◆ DOCUMENT EXCERPT
========================================

Motely Fool Reported on what would have been a “blockbuster” deal for us online marketers. Two of the BIG players in the social space partnering up. It was reported by Kara Swisher, from AllThingsD.com, Facebook offered $500 million in stock for Twitter.
The details and financials of such a deal are long and have many components before they go down, but truth is, while the economy is in a downturn, many big mergers, aqcuistions, etc are unlikely to happen unless one company is desperate or falling apart. Needless to say, neither of these companies will need a government bailout!
What makes Twitter so valuable?
Reality is that most of the times, these companies are all over priced. Is Twitter really worth $500 million dollars?
As it is one of a kind, becoming huge for marketing companies AND continues to grow at a healthy rate, the company still remains profit-less. Earlier this year, TechCrunch estimated the company to be worth at around $60-$150 million. Digg made its run for $300 million and no one budged, yet having a revenue model in place and much higher traffic (these are the basics from an outsider who isnt a finance guru).
When Microsoft took a share in Facebook, the social giant was estimated to be worth $15 billion. $15 billion dollars…some could make the case that it is infact worth that much, others would throw the price way down. The Motely Fool article explains why it ISNT worth that today:
- Valuations have fallen sharply since Microsoft slipped past Facebook’s velvet rope. Dot-com darling Google (Nasdaq: GOOG) peaked at $747.24 just a few weeks after the deal. It has gone on to shed roughly two-thirds of its value. By that gauge, Facebook would be a $5 billion company — but we all know that its worth was exaggerated to begin with.

========================================

◆ DATA PROVIDED
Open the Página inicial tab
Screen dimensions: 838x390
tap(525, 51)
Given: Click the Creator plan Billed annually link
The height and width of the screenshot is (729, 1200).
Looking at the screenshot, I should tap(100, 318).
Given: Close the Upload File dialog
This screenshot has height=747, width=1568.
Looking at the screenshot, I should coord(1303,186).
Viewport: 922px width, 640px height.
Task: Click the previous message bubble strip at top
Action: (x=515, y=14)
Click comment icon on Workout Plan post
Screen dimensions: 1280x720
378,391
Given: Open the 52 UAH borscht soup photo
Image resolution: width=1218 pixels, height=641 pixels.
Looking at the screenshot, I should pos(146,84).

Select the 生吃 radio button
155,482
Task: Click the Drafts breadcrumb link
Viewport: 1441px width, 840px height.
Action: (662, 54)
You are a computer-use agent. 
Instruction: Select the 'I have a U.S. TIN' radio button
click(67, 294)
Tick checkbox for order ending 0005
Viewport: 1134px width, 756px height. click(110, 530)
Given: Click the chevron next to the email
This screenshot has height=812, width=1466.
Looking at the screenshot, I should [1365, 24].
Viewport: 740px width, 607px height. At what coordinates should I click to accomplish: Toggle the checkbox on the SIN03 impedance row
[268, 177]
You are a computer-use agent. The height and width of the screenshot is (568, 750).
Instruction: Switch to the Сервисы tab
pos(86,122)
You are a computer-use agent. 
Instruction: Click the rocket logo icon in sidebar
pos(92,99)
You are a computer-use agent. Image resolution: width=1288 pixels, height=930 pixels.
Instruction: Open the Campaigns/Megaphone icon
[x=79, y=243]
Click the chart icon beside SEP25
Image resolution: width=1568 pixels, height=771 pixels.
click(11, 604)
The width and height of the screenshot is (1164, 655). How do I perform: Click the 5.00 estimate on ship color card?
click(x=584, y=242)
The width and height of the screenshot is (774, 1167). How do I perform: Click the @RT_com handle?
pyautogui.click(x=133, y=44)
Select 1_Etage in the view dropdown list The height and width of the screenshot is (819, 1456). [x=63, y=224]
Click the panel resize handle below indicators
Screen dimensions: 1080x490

========================================

◆ PROBLEMS TO WORK ON
• A. Reproduce the entries verbatim, from the first entry through the line containing "click(x=584, y=242)".
• B. Extend the post on Facebook's offer for Twitter past its last sentence.
The post on Facebook's offer for Twitter and the entries are unrelated material.

◆ TASK RESULTS
• A.
Open the Página inicial tab
Screen dimensions: 838x390
tap(525, 51)
Given: Click the Creator plan Billed annually link
The height and width of the screenshot is (729, 1200).
Looking at the screenshot, I should tap(100, 318).
Given: Close the Upload File dialog
This screenshot has height=747, width=1568.
Looking at the screenshot, I should coord(1303,186).
Viewport: 922px width, 640px height.
Task: Click the previous message bubble strip at top
Action: (x=515, y=14)
Click comment icon on Workout Plan post
Screen dimensions: 1280x720
378,391
Given: Open the 52 UAH borscht soup photo
Image resolution: width=1218 pixels, height=641 pixels.
Looking at the screenshot, I should pos(146,84).

Select the 生吃 radio button
155,482
Task: Click the Drafts breadcrumb link
Viewport: 1441px width, 840px height.
Action: (662, 54)
You are a computer-use agent. 
Instruction: Select the 'I have a U.S. TIN' radio button
click(67, 294)
Tick checkbox for order ending 0005
Viewport: 1134px width, 756px height. click(110, 530)
Given: Click the chevron next to the email
This screenshot has height=812, width=1466.
Looking at the screenshot, I should [1365, 24].
Viewport: 740px width, 607px height. At what coordinates should I click to accomplish: Toggle the checkbox on the SIN03 impedance row
[268, 177]
You are a computer-use agent. The height and width of the screenshot is (568, 750).
Instruction: Switch to the Сервисы tab
pos(86,122)
You are a computer-use agent. 
Instruction: Click the rocket logo icon in sidebar
pos(92,99)
You are a computer-use agent. Image resolution: width=1288 pixels, height=930 pixels.
Instruction: Open the Campaigns/Megaphone icon
[x=79, y=243]
Click the chart icon beside SEP25
Image resolution: width=1568 pixels, height=771 pixels.
click(11, 604)
The width and height of the screenshot is (1164, 655). How do I perform: Click the 5.00 estimate on ship color card?
click(x=584, y=242)

• B.
- Facebook has grown more quickly than Google, but even social-networking top dog MySpace finds its parent company News Corp. (NYSE: NWS) trading at a third of its 52-week high.
- That $15 billion is greater than the enterprise values currently attached to Yahoo! (Nasdaq: YHOO) or eBay (Nasdaq: EBAY). However damaged those companies may be, they’re still proven, profitable juggernauts. Swapping either one for Facebook would be like trading Baltic Avenue — or at least St. Charles Place — for Marvin Gardens.
- At the time of the Microsoft deal, Facebook was gearing up to revolutionize social advertising with its Beacon platform. It bombed, proving overly intrusive.
Did Twitter make the right move? Quoting from the Swisher post, ”
I am more toward the middle of the road, not knowing–who really does?–what was the best move. Thus, I would agree with a sentiment in an email sent to me yesterday from yet another digital guru:
“I think strategic buyers are going to be considered as options for all venture backed companies going forward. Additional rounds of financing are not the given they have been in the past few years. Liquidity is at a premium I’ve never seen before.”
Yes, indeed, as in all things, it always comes down to money and means and time.
In other words, Twitter has made the big bet that it has plenty of all of it, to transform itself into a real business and killer app before others catch up to it.”
What do you think?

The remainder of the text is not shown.